> [What this task involves] Render the full listing below as a JSON array of strings, one string per line, omitting any blank lines.

> [Input data]
+--

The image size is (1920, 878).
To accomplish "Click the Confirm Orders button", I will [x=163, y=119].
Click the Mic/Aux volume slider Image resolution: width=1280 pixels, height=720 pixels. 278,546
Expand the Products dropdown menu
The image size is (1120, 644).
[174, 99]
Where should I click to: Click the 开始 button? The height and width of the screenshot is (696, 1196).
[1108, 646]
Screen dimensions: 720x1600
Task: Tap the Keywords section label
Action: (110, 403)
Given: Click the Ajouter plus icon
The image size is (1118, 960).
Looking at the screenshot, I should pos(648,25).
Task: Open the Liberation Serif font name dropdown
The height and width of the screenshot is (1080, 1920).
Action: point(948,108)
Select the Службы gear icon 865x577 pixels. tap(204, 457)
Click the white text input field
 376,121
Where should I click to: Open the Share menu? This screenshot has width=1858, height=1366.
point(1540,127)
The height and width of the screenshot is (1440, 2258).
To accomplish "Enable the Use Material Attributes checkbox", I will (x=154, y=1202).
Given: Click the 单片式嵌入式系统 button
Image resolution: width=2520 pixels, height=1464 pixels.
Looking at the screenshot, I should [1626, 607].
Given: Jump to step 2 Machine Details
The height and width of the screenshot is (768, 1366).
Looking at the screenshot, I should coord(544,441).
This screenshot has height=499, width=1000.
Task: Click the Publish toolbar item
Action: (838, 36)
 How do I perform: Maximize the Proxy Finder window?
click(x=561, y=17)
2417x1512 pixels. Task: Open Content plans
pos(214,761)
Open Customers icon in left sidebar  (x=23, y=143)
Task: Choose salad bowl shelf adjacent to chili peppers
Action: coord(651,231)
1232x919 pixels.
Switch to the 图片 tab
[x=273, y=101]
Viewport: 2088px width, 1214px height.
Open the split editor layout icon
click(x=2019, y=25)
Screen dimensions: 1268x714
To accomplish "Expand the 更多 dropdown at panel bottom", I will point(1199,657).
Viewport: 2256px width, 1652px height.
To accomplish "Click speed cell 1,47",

+--

> [Solution for this task]
[
  "The image size is (1920, 878).",
  "To accomplish \"Click the Confirm Orders button\", I will [x=163, y=119].",
  "Click the Mic/Aux volume slider Image resolution: width=1280 pixels, height=720 pixels. 278,546",
  "Expand the Products dropdown menu",
  "The image size is (1120, 644).",
  "[174, 99]",
  "Where should I click to: Click the 开始 button? The height and width of the screenshot is (696, 1196).",
  "[1108, 646]",
  "Screen dimensions: 720x1600",
  "Task: Tap the Keywords section label",
  "Action: (110, 403)",
  "Given: Click the Ajouter plus icon",
  "The image size is (1118, 960).",
  "Looking at the screenshot, I should pos(648,25).",
  "Task: Open the Liberation Serif font name dropdown",
  "The height and width of the screenshot is (1080, 1920).",
  "Action: point(948,108)",
  "Select the Службы gear icon 865x577 pixels. tap(204, 457)",
  "Click the white text input field",
  " 376,121",
  "Where should I click to: Open the Share menu? This screenshot has width=1858, height=1366.",
  "point(1540,127)",
  "The height and width of the screenshot is (1440, 2258).",
  "To accomplish \"Enable the Use Material Attributes checkbox\", I will (x=154, y=1202).",
  "Given: Click the 单片式嵌入式系统 button",
  "Image resolution: width=2520 pixels, height=1464 pixels.",
  "Looking at the screenshot, I should [1626, 607].",
  "Given: Jump to step 2 Machine Details",
  "The height and width of the screenshot is (768, 1366).",
  "Looking at the screenshot, I should coord(544,441).",
  "This screenshot has height=499, width=1000.",
  "Task: Click the Publish toolbar item",
  "Action: (838, 36)",
  " How do I perform: Maximize the Proxy Finder window?",
  "click(x=561, y=17)",
  "2417x1512 pixels. Task: Open Content plans",
  "pos(214,761)",
  "Open Customers icon in left sidebar  (x=23, y=143)",
  "Task: Choose salad bowl shelf adjacent to chili peppers",
  "Action: coord(651,231)",
  "1232x919 pixels.",
  "Switch to the 图片 tab",
  "[x=273, y=101]",
  "Viewport: 2088px width, 1214px height.",
  "Open the split editor layout icon",
  "click(x=2019, y=25)",
  "Screen dimensions: 1268x714",
  "To accomplish \"Expand the 更多 dropdown at panel bottom\", I will point(1199,657).",
  "Viewport: 2256px width, 1652px height.",
  "To accomplish \"Click speed cell 1,47\","
]